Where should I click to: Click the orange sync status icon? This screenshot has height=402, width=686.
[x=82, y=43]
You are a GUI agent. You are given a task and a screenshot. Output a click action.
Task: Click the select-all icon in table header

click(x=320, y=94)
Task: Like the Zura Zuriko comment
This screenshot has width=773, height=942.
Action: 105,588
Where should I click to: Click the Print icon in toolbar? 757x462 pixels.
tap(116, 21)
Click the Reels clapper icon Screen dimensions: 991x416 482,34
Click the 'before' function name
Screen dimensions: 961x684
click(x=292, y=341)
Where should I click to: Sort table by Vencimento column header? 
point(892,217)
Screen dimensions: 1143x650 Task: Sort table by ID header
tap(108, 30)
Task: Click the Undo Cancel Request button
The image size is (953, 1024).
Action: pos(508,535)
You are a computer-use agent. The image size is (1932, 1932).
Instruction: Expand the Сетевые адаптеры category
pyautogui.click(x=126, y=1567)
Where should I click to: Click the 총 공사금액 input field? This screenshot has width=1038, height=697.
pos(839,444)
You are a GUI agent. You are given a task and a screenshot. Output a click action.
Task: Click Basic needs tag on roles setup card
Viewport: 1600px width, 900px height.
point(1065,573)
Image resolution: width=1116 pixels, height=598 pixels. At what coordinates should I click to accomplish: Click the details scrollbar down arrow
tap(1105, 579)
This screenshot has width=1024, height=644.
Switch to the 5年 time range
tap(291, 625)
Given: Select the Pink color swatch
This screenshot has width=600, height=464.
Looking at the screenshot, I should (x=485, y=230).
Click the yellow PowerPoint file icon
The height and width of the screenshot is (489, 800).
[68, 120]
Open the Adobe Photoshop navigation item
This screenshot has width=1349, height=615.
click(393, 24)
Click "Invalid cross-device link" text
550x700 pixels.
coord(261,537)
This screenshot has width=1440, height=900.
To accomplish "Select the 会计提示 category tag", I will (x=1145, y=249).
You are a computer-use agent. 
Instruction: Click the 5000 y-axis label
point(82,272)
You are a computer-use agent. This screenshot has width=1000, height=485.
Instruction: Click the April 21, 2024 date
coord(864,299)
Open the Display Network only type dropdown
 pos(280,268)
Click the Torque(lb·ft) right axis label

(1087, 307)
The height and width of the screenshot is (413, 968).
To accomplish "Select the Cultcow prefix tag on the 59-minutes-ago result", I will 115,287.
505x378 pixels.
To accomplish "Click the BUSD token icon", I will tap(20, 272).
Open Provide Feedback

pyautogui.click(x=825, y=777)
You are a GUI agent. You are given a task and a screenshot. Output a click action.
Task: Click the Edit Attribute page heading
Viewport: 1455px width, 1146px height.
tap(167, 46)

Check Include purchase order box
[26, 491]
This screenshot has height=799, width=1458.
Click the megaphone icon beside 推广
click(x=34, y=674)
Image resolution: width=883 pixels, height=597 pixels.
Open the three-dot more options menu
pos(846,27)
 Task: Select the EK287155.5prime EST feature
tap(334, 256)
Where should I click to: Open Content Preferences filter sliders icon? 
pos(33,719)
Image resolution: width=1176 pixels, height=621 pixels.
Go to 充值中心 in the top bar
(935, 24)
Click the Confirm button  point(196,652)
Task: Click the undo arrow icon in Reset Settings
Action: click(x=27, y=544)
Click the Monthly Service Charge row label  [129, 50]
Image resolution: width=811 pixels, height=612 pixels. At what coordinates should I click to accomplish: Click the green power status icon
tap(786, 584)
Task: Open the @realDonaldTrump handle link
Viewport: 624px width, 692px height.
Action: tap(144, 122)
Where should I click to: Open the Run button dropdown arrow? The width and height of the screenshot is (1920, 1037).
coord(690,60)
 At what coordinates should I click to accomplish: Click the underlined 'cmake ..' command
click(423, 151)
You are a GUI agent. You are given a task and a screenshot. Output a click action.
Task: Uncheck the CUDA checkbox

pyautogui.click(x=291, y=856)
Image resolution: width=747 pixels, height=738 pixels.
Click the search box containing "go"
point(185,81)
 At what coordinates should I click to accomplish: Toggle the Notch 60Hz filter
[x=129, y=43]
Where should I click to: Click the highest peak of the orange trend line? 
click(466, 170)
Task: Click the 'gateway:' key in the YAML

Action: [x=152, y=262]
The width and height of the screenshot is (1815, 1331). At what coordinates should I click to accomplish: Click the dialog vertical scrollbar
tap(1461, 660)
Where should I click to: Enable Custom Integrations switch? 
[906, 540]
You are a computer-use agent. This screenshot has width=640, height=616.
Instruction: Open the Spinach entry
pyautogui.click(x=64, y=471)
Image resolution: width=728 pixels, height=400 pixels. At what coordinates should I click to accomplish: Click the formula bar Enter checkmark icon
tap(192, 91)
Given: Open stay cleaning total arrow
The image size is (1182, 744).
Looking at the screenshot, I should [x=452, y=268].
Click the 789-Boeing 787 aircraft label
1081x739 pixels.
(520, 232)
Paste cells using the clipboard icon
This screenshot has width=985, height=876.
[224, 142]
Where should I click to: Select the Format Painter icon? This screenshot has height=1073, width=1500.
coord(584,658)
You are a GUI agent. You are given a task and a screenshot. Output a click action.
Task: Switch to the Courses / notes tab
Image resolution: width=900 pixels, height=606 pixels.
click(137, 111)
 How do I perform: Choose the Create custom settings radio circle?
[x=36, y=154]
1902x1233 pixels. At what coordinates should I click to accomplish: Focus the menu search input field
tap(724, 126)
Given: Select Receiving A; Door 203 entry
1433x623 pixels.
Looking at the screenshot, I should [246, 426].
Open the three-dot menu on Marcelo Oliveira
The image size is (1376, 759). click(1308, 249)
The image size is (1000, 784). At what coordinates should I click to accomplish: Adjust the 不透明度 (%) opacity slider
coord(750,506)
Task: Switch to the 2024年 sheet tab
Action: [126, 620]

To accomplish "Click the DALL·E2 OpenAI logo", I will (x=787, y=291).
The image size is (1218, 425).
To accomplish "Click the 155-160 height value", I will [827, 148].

Your objective
Begin with the first line of the data above and, please, print each line exactly until you have printed the line containing "You are a computer-use agent. The"; print nothing else.

The answer
Where should I click to: Click the orange sync status icon? This screenshot has height=402, width=686.
[x=82, y=43]
You are a GUI agent. You are given a task and a screenshot. Output a click action.
Task: Click the select-all icon in table header

click(x=320, y=94)
Task: Like the Zura Zuriko comment
This screenshot has width=773, height=942.
Action: 105,588
Where should I click to: Click the Print icon in toolbar? 757x462 pixels.
tap(116, 21)
Click the Reels clapper icon Screen dimensions: 991x416 482,34
Click the 'before' function name
Screen dimensions: 961x684
click(x=292, y=341)
Where should I click to: Sort table by Vencimento column header? 
point(892,217)
Screen dimensions: 1143x650 Task: Sort table by ID header
tap(108, 30)
Task: Click the Undo Cancel Request button
The image size is (953, 1024).
Action: pos(508,535)
You are a computer-use agent. The image size is (1932, 1932).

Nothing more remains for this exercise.